_Problem details:_ Copy the following data line for line, keeping every character unchanged.

(Items from a data source)
--
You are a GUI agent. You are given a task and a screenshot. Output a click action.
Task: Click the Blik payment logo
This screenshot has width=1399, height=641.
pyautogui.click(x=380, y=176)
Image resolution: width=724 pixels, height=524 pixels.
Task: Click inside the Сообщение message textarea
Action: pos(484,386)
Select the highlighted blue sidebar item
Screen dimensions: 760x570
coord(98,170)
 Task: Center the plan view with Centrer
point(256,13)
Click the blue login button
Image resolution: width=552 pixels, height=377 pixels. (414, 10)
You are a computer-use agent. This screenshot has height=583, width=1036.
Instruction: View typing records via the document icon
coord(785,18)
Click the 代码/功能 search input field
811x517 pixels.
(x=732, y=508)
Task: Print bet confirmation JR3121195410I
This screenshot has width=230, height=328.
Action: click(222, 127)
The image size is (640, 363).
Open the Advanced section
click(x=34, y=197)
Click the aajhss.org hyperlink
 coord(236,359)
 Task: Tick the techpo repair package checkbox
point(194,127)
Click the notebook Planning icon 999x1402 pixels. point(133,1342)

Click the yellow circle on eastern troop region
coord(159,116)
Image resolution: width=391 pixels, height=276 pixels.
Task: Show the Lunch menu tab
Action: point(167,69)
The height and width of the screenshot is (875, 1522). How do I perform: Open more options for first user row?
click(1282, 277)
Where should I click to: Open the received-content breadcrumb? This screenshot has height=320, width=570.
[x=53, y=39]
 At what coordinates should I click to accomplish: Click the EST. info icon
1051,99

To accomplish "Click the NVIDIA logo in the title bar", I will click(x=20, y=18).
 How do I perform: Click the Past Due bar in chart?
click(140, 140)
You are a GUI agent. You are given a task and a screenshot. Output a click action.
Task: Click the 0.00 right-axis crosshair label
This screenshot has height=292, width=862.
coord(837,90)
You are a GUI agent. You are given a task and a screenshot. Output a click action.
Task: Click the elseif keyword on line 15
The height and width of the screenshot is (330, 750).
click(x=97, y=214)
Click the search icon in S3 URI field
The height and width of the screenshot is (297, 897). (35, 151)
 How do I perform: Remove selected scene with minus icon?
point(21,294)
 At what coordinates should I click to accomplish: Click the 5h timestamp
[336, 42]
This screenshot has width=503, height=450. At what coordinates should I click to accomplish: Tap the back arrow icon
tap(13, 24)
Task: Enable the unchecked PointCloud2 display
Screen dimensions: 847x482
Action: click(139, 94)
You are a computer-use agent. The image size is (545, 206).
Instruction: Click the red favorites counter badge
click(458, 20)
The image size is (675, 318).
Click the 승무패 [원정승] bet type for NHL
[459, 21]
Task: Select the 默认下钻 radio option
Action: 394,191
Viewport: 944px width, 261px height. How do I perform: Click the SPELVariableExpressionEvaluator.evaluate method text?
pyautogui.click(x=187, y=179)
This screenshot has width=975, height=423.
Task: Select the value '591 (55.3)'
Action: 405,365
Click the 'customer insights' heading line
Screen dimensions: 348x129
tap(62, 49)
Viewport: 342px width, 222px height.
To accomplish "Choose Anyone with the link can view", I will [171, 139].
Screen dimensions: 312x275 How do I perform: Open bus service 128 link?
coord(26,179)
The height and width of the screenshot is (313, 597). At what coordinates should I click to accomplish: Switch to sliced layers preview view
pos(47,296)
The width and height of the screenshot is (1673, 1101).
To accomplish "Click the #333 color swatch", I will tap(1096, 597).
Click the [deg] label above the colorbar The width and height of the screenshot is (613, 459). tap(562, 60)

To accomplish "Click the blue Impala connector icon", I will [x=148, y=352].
--
_Written answer:_
You are a GUI agent. You are given a task and a screenshot. Output a click action.
Task: Click the Blik payment logo
This screenshot has width=1399, height=641.
pyautogui.click(x=380, y=176)
Image resolution: width=724 pixels, height=524 pixels.
Task: Click inside the Сообщение message textarea
Action: pos(484,386)
Select the highlighted blue sidebar item
Screen dimensions: 760x570
coord(98,170)
 Task: Center the plan view with Centrer
point(256,13)
Click the blue login button
Image resolution: width=552 pixels, height=377 pixels. (414, 10)
You are a computer-use agent. This screenshot has height=583, width=1036.
Instruction: View typing records via the document icon
coord(785,18)
Click the 代码/功能 search input field
811x517 pixels.
(x=732, y=508)
Task: Print bet confirmation JR3121195410I
This screenshot has width=230, height=328.
Action: click(222, 127)
The image size is (640, 363).
Open the Advanced section
click(x=34, y=197)
Click the aajhss.org hyperlink
 coord(236,359)
 Task: Tick the techpo repair package checkbox
point(194,127)
Click the notebook Planning icon 999x1402 pixels. point(133,1342)

Click the yellow circle on eastern troop region
coord(159,116)
Image resolution: width=391 pixels, height=276 pixels.
Task: Show the Lunch menu tab
Action: point(167,69)
The height and width of the screenshot is (875, 1522). How do I perform: Open more options for first user row?
click(1282, 277)
Where should I click to: Open the received-content breadcrumb? This screenshot has height=320, width=570.
[x=53, y=39]
 At what coordinates should I click to accomplish: Click the EST. info icon
1051,99

To accomplish "Click the NVIDIA logo in the title bar", I will click(x=20, y=18).
 How do I perform: Click the Past Due bar in chart?
click(140, 140)
You are a GUI agent. You are given a task and a screenshot. Output a click action.
Task: Click the 0.00 right-axis crosshair label
This screenshot has height=292, width=862.
coord(837,90)
You are a GUI agent. You are given a task and a screenshot. Output a click action.
Task: Click the elseif keyword on line 15
The height and width of the screenshot is (330, 750).
click(x=97, y=214)
Click the search icon in S3 URI field
The height and width of the screenshot is (297, 897). (35, 151)
 How do I perform: Remove selected scene with minus icon?
point(21,294)
 At what coordinates should I click to accomplish: Click the 5h timestamp
[336, 42]
This screenshot has width=503, height=450. At what coordinates should I click to accomplish: Tap the back arrow icon
tap(13, 24)
Task: Enable the unchecked PointCloud2 display
Screen dimensions: 847x482
Action: click(139, 94)
You are a computer-use agent. The image size is (545, 206).
Instruction: Click the red favorites counter badge
click(458, 20)
The image size is (675, 318).
Click the 승무패 [원정승] bet type for NHL
[459, 21]
Task: Select the 默认下钻 radio option
Action: 394,191
Viewport: 944px width, 261px height. How do I perform: Click the SPELVariableExpressionEvaluator.evaluate method text?
pyautogui.click(x=187, y=179)
This screenshot has width=975, height=423.
Task: Select the value '591 (55.3)'
Action: 405,365
Click the 'customer insights' heading line
Screen dimensions: 348x129
tap(62, 49)
Viewport: 342px width, 222px height.
To accomplish "Choose Anyone with the link can view", I will [171, 139].
Screen dimensions: 312x275 How do I perform: Open bus service 128 link?
coord(26,179)
The height and width of the screenshot is (313, 597). At what coordinates should I click to accomplish: Switch to sliced layers preview view
pos(47,296)
The width and height of the screenshot is (1673, 1101).
To accomplish "Click the #333 color swatch", I will tap(1096, 597).
Click the [deg] label above the colorbar The width and height of the screenshot is (613, 459). tap(562, 60)

To accomplish "Click the blue Impala connector icon", I will [x=148, y=352].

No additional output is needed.